Extracted entries
_____

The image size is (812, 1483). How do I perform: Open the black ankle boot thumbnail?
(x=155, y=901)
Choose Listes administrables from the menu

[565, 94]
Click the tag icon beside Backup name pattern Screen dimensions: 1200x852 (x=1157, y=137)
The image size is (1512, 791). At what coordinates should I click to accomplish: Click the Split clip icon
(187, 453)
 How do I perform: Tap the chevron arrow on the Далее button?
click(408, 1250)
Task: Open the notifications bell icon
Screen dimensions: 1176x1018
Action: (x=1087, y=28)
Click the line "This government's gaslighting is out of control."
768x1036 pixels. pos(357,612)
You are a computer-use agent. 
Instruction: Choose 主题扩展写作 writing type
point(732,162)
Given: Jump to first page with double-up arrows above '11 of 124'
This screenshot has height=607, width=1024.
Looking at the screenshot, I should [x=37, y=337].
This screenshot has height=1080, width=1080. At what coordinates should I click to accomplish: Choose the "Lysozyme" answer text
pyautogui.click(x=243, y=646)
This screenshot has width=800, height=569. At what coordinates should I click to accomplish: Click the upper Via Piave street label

_____

_Problem requirements_: Turn the entries above into a JSON list of strings with one string per line, leaving out any blank lines.

_Written solution_:
[
  "The image size is (812, 1483). How do I perform: Open the black ankle boot thumbnail?",
  "(x=155, y=901)",
  "Choose Listes administrables from the menu",
  "[565, 94]",
  "Click the tag icon beside Backup name pattern Screen dimensions: 1200x852 (x=1157, y=137)",
  "The image size is (1512, 791). At what coordinates should I click to accomplish: Click the Split clip icon",
  "(187, 453)",
  " How do I perform: Tap the chevron arrow on the Далее button?",
  "click(408, 1250)",
  "Task: Open the notifications bell icon",
  "Screen dimensions: 1176x1018",
  "Action: (x=1087, y=28)",
  "Click the line \"This government's gaslighting is out of control.\"",
  "768x1036 pixels. pos(357,612)",
  "You are a computer-use agent. ",
  "Instruction: Choose 主题扩展写作 writing type",
  "point(732,162)",
  "Given: Jump to first page with double-up arrows above '11 of 124'",
  "This screenshot has height=607, width=1024.",
  "Looking at the screenshot, I should [x=37, y=337].",
  "This screenshot has height=1080, width=1080. At what coordinates should I click to accomplish: Choose the \"Lysozyme\" answer text",
  "pyautogui.click(x=243, y=646)",
  "This screenshot has width=800, height=569. At what coordinates should I click to accomplish: Click the upper Via Piave street label"
]